Name: Garner's Gadgets

Category: Store, workshop

Size: Approx. two story building, 1 story shop + 1 story offices

Condition: Fair

Inhabitants: Ernest Garner, Nathan Garner

Map Location: C3

Description (ca. 1921): Garner's Gadgets is a small steam mechanic workshop, created in 1894 by Ernest Garner. Both Garner and his son Nathan work in the store to this day, crafting a general assortment of steam goods and services. The store was originally sold to Garner in poor condition, being all that he could afford to buy at the time, and had it's origins as a specialty sweet shop. Since then, Garner has done his best to restore it throughout the years, but the remodel process was slow initially, being mostly fixed with polished scrap metal and strategically placed plants. After Garner developed a positive reputation, more money went into the store's image, though it still bears the signs of age.

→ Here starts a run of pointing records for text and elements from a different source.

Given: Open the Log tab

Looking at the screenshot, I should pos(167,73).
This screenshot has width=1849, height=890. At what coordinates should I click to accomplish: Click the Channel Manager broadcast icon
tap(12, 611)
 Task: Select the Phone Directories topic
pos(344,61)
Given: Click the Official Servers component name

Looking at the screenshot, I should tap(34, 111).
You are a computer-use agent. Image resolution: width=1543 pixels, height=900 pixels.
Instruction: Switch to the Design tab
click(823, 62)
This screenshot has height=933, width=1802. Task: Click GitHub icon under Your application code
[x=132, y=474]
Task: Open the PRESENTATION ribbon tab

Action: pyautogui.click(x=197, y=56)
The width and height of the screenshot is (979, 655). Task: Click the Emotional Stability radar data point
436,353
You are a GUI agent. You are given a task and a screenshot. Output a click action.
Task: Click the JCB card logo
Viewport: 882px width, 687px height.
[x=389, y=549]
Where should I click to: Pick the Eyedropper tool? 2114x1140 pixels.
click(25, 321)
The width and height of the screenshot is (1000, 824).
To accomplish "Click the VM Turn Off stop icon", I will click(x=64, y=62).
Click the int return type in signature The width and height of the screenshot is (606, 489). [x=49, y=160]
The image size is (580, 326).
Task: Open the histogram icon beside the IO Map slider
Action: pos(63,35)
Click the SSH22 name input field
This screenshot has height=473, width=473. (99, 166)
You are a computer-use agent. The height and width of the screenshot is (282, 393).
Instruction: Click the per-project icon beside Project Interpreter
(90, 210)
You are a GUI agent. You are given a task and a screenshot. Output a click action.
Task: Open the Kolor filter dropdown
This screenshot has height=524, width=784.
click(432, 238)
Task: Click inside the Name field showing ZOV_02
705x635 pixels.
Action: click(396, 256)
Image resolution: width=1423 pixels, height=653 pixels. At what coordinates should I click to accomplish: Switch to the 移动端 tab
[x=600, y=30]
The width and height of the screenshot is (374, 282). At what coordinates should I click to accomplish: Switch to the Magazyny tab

The interior is now a humble menagerie of wood and copper with brass accents along the borders. The window display shows various steam machines, most of which are designed simply to lure in customers with their flashing lights and twitches. Some objects are out for purchase, such as simple toys and bobbles, while others are display only, such as prosthetic limbs or automaton pieces. There are stairs leading to a couple "offices" where the Garners work, both of which have some clutter in piles on or around the desks. A further room is used for storage, holding half finished side projects or a mess of spare parts. These rooms are typically off-limits to customers, though some have been allowed to go to the offices if they have private business.

Many consumers have described the store as being "quaint" or "humble", though the tone of such comments differ depending on class. People of the middle and upper classes used to shop here in its heyday, but over the past decade business has declined somewhat due to the rise of newer techniques and more eager talent. Garner's Gadgets still makes enough to stay in business, mostly running from the support of loyal patrons.